(Part of the Wolverhampton Lectures of Physics's Quantum Physics Course)
Today we will restrict ourselves to an intermediate situation of a 2D space, because that is the simplest way to extend the 1D case and this makes the 3D case clear enough (so we leave it as an exercise to you). In fact, particles can be restricted to 2D, for instance in the solid-state, so this happens to be a very important case as well! The picture below shows a cross-section micrograph through TEM (Transmission Electronic Microscopy) of a so-called quantum well, namely, a GaInAs quantum well (of 7.5 nm width). Electrons would be confined inside this dark area and thus unable to move in what is roughly the z dimension here. The would however wander freely within the plane (perpendicular to the screen). This will be described with a 2D Schrödinger equation.

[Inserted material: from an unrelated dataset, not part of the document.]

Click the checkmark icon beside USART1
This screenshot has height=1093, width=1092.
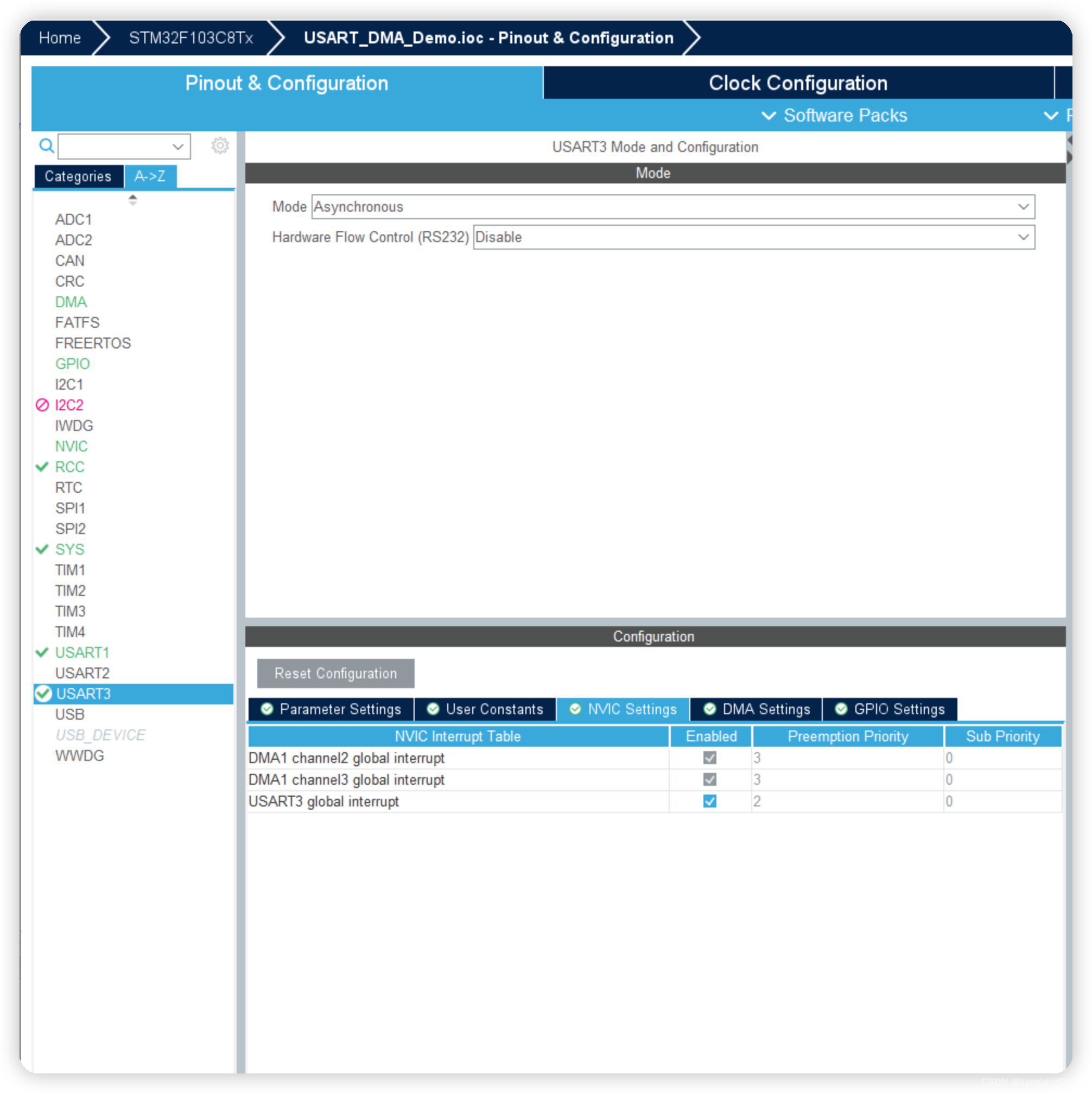click(42, 652)
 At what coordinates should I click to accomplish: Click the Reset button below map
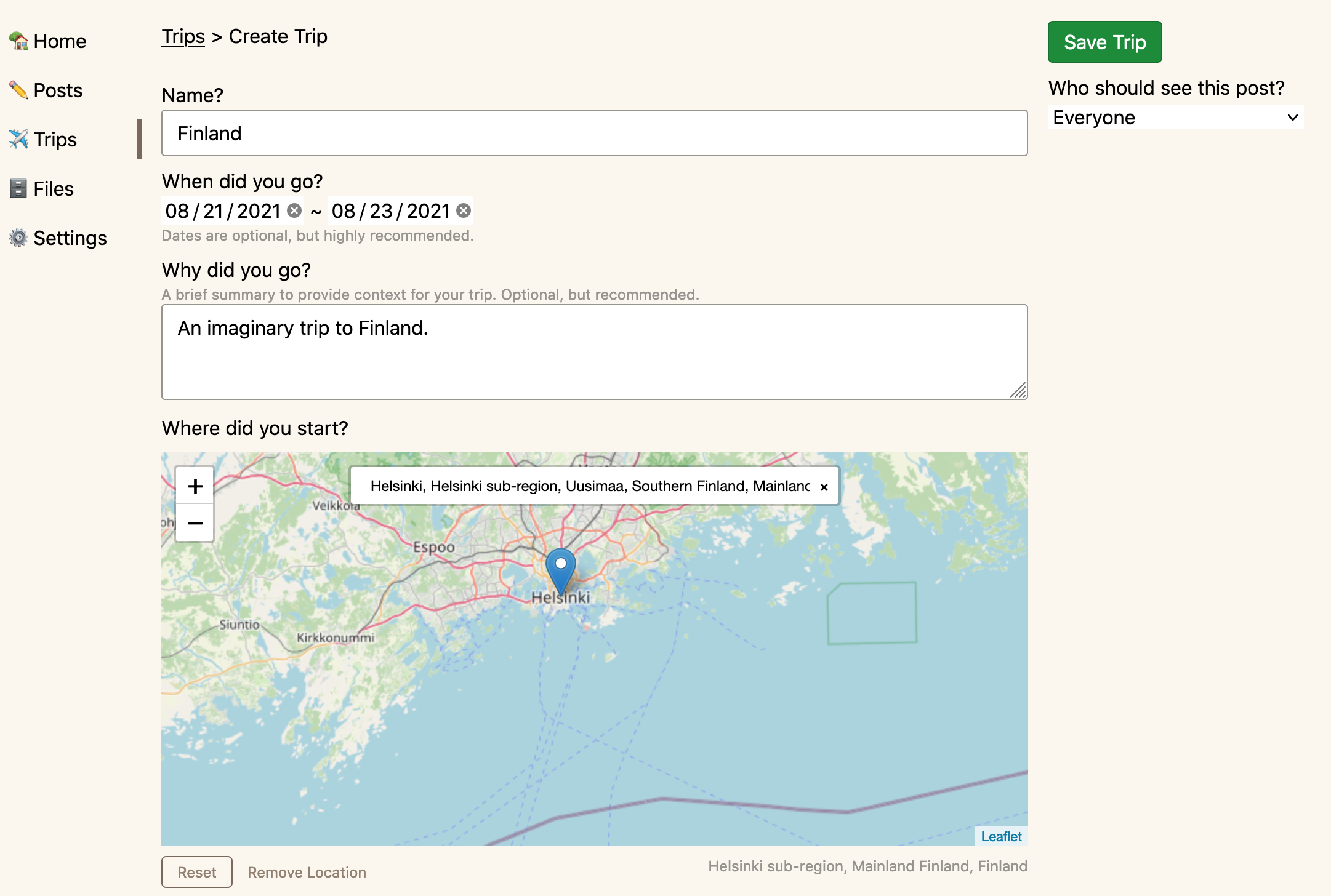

We will also start to introduce nontrivial potentials, starting with the quadratic potential. This describes either a particle in this potential, or the harmonic oscillator (so that we also describe the 2D harmonic oscillator). Schrödinger equation reads, in this case (we call $\mu$ the mass of the particle as $m$ will be used as an index later):
$$\displaystyle-{\hbar^2\over2\mu}\nabla^2\psi(x,y)+V(x,y)\psi(x,y)=E\psi(x,y)$$
where $$V(x,y)={\mu\omega^2\over2}(x^2+y^2)$$
and $$\nabla^2=\partial_x^2+\partial_y^2\,.$$
Thanks to this particular form of the potential, we can actually collect all the $x$ terms together and all the $y$ terms together, which invites the separation of variables:
$$ \psi(x,y)=X(x)Y(y) $$
as indeed Schrödinger equation can then be written as (after dividing both sides by $XY$):
$$\displaystyle\left(-{1\over X}{\hbar^2\over 2\mu}{\partial^2X\over\partial x^2}+{1\over2}\mu\omega^2 x^2\right) + \left(-{1\over Y}{\hbar^2\over 2\mu}{\partial^2Y\over\partial y^2}+{1\over2}\mu\omega^2 y^2\right)=E$$
which are actually two uncoupled 1D Schrödinger equations, also for the harmonic trap! (just in 1D, this time). We know the solution for these from last year, in terms of the Hermite polynomials $H_n$:
$$\begin{align} X_n(x)&={1\over\pi^{1/4}\sqrt{2^{n}n!}}H_n(x)\exp(-x^2/2)\\ Y_m(y)&={1\over\pi^{1/4}\sqrt{2^{m}m!}}H_m(x)\exp(-y^2/2) \end{align}$$
after rescaling $(x,y)\rightarrow(\sqrt{\mu\omega/\hbar})(x,y)$ and with $n, m$ integers that label the states, with respective energies $E_n=(n+1/2)\hbar\omega$. Therefore, the 2D harmonic oscillator has solutions:
$$\displaystyle\psi_{n,m}(x,y)={1\over\sqrt{\pi 2^{n+m}n!m!}}H_n(x)H_m(y)\exp(-(x^2+y^2)/2)$$
with associated energy
$$ E_{n,m}=(n+m+1)\hbar\omega $$
The spectrum is easily found in this case (it is much simpler than the square box):
with degeneracy $(n+1)$ for the $n$th state.